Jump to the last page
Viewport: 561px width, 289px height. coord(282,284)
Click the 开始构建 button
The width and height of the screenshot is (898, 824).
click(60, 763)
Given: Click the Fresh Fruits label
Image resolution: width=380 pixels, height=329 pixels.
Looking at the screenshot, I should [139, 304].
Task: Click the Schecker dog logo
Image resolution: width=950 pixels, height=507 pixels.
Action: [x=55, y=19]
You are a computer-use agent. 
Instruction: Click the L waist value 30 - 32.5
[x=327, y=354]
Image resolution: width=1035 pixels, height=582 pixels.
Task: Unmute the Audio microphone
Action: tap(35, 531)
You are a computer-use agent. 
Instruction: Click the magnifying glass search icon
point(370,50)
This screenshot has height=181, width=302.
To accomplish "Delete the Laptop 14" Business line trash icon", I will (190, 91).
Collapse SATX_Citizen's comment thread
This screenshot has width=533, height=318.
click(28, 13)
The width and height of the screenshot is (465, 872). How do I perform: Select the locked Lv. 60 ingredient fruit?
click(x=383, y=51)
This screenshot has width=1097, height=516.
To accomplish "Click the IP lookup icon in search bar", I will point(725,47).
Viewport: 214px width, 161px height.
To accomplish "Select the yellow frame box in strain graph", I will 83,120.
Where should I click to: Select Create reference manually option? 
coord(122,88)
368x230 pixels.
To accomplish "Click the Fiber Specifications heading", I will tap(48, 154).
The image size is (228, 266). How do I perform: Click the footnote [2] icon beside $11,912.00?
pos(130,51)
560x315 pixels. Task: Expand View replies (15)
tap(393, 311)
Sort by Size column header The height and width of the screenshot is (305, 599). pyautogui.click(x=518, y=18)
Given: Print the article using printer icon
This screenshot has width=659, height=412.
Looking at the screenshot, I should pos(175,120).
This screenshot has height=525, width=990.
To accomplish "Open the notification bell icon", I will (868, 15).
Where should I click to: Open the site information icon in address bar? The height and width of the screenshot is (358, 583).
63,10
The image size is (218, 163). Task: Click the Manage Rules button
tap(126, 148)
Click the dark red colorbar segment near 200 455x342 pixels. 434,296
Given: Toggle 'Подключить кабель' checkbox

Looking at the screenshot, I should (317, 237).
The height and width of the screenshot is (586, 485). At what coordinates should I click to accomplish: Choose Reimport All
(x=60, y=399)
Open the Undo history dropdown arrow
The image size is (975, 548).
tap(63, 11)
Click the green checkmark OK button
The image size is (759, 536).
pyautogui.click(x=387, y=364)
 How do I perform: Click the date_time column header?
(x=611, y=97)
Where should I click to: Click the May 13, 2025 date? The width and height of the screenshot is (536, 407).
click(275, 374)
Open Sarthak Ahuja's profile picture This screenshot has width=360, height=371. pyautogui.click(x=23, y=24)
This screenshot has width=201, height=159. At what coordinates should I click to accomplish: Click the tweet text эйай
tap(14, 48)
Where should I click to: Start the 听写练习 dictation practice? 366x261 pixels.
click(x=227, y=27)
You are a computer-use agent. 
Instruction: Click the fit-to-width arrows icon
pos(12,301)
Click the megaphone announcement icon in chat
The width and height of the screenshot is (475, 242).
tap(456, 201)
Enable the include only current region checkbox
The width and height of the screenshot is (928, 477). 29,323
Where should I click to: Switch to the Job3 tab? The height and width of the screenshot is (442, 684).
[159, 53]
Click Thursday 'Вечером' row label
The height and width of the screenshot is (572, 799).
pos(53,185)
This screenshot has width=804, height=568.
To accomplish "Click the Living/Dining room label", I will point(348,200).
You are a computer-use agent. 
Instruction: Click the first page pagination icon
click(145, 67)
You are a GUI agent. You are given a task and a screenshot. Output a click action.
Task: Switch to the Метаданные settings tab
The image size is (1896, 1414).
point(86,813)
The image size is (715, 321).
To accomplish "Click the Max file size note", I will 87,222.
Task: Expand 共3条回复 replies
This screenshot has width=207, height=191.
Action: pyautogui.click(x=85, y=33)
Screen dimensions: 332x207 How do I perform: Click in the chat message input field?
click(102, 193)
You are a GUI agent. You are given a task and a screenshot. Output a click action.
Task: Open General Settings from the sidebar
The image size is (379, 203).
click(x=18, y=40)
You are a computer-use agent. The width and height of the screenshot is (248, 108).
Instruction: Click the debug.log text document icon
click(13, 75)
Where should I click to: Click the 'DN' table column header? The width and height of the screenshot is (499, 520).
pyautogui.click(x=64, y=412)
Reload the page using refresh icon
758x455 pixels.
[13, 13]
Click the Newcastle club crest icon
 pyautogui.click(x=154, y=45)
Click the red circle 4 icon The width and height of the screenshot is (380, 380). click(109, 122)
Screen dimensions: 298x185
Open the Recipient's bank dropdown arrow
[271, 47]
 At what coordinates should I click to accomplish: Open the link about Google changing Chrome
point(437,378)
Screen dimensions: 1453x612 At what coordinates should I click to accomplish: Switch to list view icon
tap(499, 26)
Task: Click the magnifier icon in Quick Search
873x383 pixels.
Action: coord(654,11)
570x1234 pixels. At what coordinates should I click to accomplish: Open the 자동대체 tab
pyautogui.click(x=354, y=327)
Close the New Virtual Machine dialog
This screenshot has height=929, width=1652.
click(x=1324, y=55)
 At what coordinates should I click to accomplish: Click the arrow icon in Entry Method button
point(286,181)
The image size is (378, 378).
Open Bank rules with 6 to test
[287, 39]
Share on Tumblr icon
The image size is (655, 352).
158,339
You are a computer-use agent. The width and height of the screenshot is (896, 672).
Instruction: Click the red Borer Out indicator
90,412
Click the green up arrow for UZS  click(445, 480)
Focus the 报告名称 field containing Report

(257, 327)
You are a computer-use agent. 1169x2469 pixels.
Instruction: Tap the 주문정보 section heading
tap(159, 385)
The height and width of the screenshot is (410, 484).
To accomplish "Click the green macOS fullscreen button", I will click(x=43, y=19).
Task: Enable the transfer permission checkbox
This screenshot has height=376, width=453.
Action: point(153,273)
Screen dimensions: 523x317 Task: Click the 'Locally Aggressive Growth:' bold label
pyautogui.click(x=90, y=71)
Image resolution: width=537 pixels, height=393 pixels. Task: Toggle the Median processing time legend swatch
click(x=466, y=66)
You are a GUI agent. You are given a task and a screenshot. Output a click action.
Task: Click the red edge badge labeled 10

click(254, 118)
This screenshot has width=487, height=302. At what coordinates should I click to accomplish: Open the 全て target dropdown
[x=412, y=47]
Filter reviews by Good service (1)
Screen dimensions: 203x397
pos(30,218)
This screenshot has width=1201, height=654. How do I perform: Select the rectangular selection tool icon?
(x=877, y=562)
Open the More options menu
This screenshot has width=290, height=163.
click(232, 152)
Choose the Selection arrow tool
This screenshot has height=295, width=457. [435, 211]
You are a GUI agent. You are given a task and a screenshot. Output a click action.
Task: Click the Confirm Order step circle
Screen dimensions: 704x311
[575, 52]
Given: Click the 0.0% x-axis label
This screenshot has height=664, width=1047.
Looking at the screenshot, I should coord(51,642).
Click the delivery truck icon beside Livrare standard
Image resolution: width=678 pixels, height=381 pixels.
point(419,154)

WORK TASK => Each line of the material above should be restated word for word.

EXERCISE OUTPUT =>
Jump to the last page
Viewport: 561px width, 289px height. coord(282,284)
Click the 开始构建 button
The width and height of the screenshot is (898, 824).
click(60, 763)
Given: Click the Fresh Fruits label
Image resolution: width=380 pixels, height=329 pixels.
Looking at the screenshot, I should [139, 304].
Task: Click the Schecker dog logo
Image resolution: width=950 pixels, height=507 pixels.
Action: [x=55, y=19]
You are a computer-use agent. 
Instruction: Click the L waist value 30 - 32.5
[x=327, y=354]
Image resolution: width=1035 pixels, height=582 pixels.
Task: Unmute the Audio microphone
Action: tap(35, 531)
You are a computer-use agent. 
Instruction: Click the magnifying glass search icon
point(370,50)
This screenshot has height=181, width=302.
To accomplish "Delete the Laptop 14" Business line trash icon", I will (190, 91).
Collapse SATX_Citizen's comment thread
This screenshot has width=533, height=318.
click(28, 13)
The width and height of the screenshot is (465, 872). How do I perform: Select the locked Lv. 60 ingredient fruit?
click(x=383, y=51)
This screenshot has width=1097, height=516.
To accomplish "Click the IP lookup icon in search bar", I will point(725,47).
Viewport: 214px width, 161px height.
To accomplish "Select the yellow frame box in strain graph", I will 83,120.
Where should I click to: Select Create reference manually option? 
coord(122,88)
368x230 pixels.
To accomplish "Click the Fiber Specifications heading", I will tap(48, 154).
The image size is (228, 266). How do I perform: Click the footnote [2] icon beside $11,912.00?
pos(130,51)
560x315 pixels. Task: Expand View replies (15)
tap(393, 311)
Sort by Size column header The height and width of the screenshot is (305, 599). pyautogui.click(x=518, y=18)
Given: Print the article using printer icon
This screenshot has width=659, height=412.
Looking at the screenshot, I should pos(175,120).
This screenshot has height=525, width=990.
To accomplish "Open the notification bell icon", I will (868, 15).
Where should I click to: Open the site information icon in address bar? The height and width of the screenshot is (358, 583).
63,10
The image size is (218, 163). Task: Click the Manage Rules button
tap(126, 148)
Click the dark red colorbar segment near 200 455x342 pixels. 434,296
Given: Toggle 'Подключить кабель' checkbox

Looking at the screenshot, I should (317, 237).
The height and width of the screenshot is (586, 485). At what coordinates should I click to accomplish: Choose Reimport All
(x=60, y=399)
Open the Undo history dropdown arrow
The image size is (975, 548).
tap(63, 11)
Click the green checkmark OK button
The image size is (759, 536).
pyautogui.click(x=387, y=364)
 How do I perform: Click the date_time column header?
(x=611, y=97)
Where should I click to: Click the May 13, 2025 date? The width and height of the screenshot is (536, 407).
click(275, 374)
Open Sarthak Ahuja's profile picture This screenshot has width=360, height=371. pyautogui.click(x=23, y=24)
This screenshot has width=201, height=159. At what coordinates should I click to accomplish: Click the tweet text эйай
tap(14, 48)
Where should I click to: Start the 听写练习 dictation practice? 366x261 pixels.
click(x=227, y=27)
You are a computer-use agent. 
Instruction: Click the fit-to-width arrows icon
pos(12,301)
Click the megaphone announcement icon in chat
The width and height of the screenshot is (475, 242).
tap(456, 201)
Enable the include only current region checkbox
The width and height of the screenshot is (928, 477). 29,323
Where should I click to: Switch to the Job3 tab? The height and width of the screenshot is (442, 684).
[159, 53]
Click Thursday 'Вечером' row label
The height and width of the screenshot is (572, 799).
pos(53,185)
This screenshot has width=804, height=568.
To accomplish "Click the Living/Dining room label", I will point(348,200).
You are a computer-use agent. 
Instruction: Click the first page pagination icon
click(145, 67)
You are a GUI agent. You are given a task and a screenshot. Output a click action.
Task: Switch to the Метаданные settings tab
The image size is (1896, 1414).
point(86,813)
The image size is (715, 321).
To accomplish "Click the Max file size note", I will 87,222.
Task: Expand 共3条回复 replies
This screenshot has width=207, height=191.
Action: pyautogui.click(x=85, y=33)
Screen dimensions: 332x207 How do I perform: Click in the chat message input field?
click(102, 193)
You are a GUI agent. You are given a task and a screenshot. Output a click action.
Task: Open General Settings from the sidebar
The image size is (379, 203).
click(x=18, y=40)
You are a computer-use agent. The width and height of the screenshot is (248, 108).
Instruction: Click the debug.log text document icon
click(13, 75)
Where should I click to: Click the 'DN' table column header? The width and height of the screenshot is (499, 520).
pyautogui.click(x=64, y=412)
Reload the page using refresh icon
758x455 pixels.
[13, 13]
Click the Newcastle club crest icon
 pyautogui.click(x=154, y=45)
Click the red circle 4 icon The width and height of the screenshot is (380, 380). click(109, 122)
Screen dimensions: 298x185
Open the Recipient's bank dropdown arrow
[271, 47]
 At what coordinates should I click to accomplish: Open the link about Google changing Chrome
point(437,378)
Screen dimensions: 1453x612 At what coordinates should I click to accomplish: Switch to list view icon
tap(499, 26)
Task: Click the magnifier icon in Quick Search
873x383 pixels.
Action: coord(654,11)
570x1234 pixels. At what coordinates should I click to accomplish: Open the 자동대체 tab
pyautogui.click(x=354, y=327)
Close the New Virtual Machine dialog
This screenshot has height=929, width=1652.
click(x=1324, y=55)
 At what coordinates should I click to accomplish: Click the arrow icon in Entry Method button
point(286,181)
The image size is (378, 378).
Open Bank rules with 6 to test
[287, 39]
Share on Tumblr icon
The image size is (655, 352).
158,339
You are a computer-use agent. The width and height of the screenshot is (896, 672).
Instruction: Click the red Borer Out indicator
90,412
Click the green up arrow for UZS  click(445, 480)
Focus the 报告名称 field containing Report

(257, 327)
You are a computer-use agent. 1169x2469 pixels.
Instruction: Tap the 주문정보 section heading
tap(159, 385)
The height and width of the screenshot is (410, 484).
To accomplish "Click the green macOS fullscreen button", I will click(x=43, y=19).
Task: Enable the transfer permission checkbox
This screenshot has height=376, width=453.
Action: point(153,273)
Screen dimensions: 523x317 Task: Click the 'Locally Aggressive Growth:' bold label
pyautogui.click(x=90, y=71)
Image resolution: width=537 pixels, height=393 pixels. Task: Toggle the Median processing time legend swatch
click(x=466, y=66)
You are a GUI agent. You are given a task and a screenshot. Output a click action.
Task: Click the red edge badge labeled 10

click(254, 118)
This screenshot has width=487, height=302. At what coordinates should I click to accomplish: Open the 全て target dropdown
[x=412, y=47]
Filter reviews by Good service (1)
Screen dimensions: 203x397
pos(30,218)
This screenshot has width=1201, height=654. How do I perform: Select the rectangular selection tool icon?
(x=877, y=562)
Open the More options menu
This screenshot has width=290, height=163.
click(232, 152)
Choose the Selection arrow tool
This screenshot has height=295, width=457. [435, 211]
You are a GUI agent. You are given a task and a screenshot. Output a click action.
Task: Click the Confirm Order step circle
Screen dimensions: 704x311
[575, 52]
Given: Click the 0.0% x-axis label
This screenshot has height=664, width=1047.
Looking at the screenshot, I should coord(51,642).
Click the delivery truck icon beside Livrare standard
Image resolution: width=678 pixels, height=381 pixels.
point(419,154)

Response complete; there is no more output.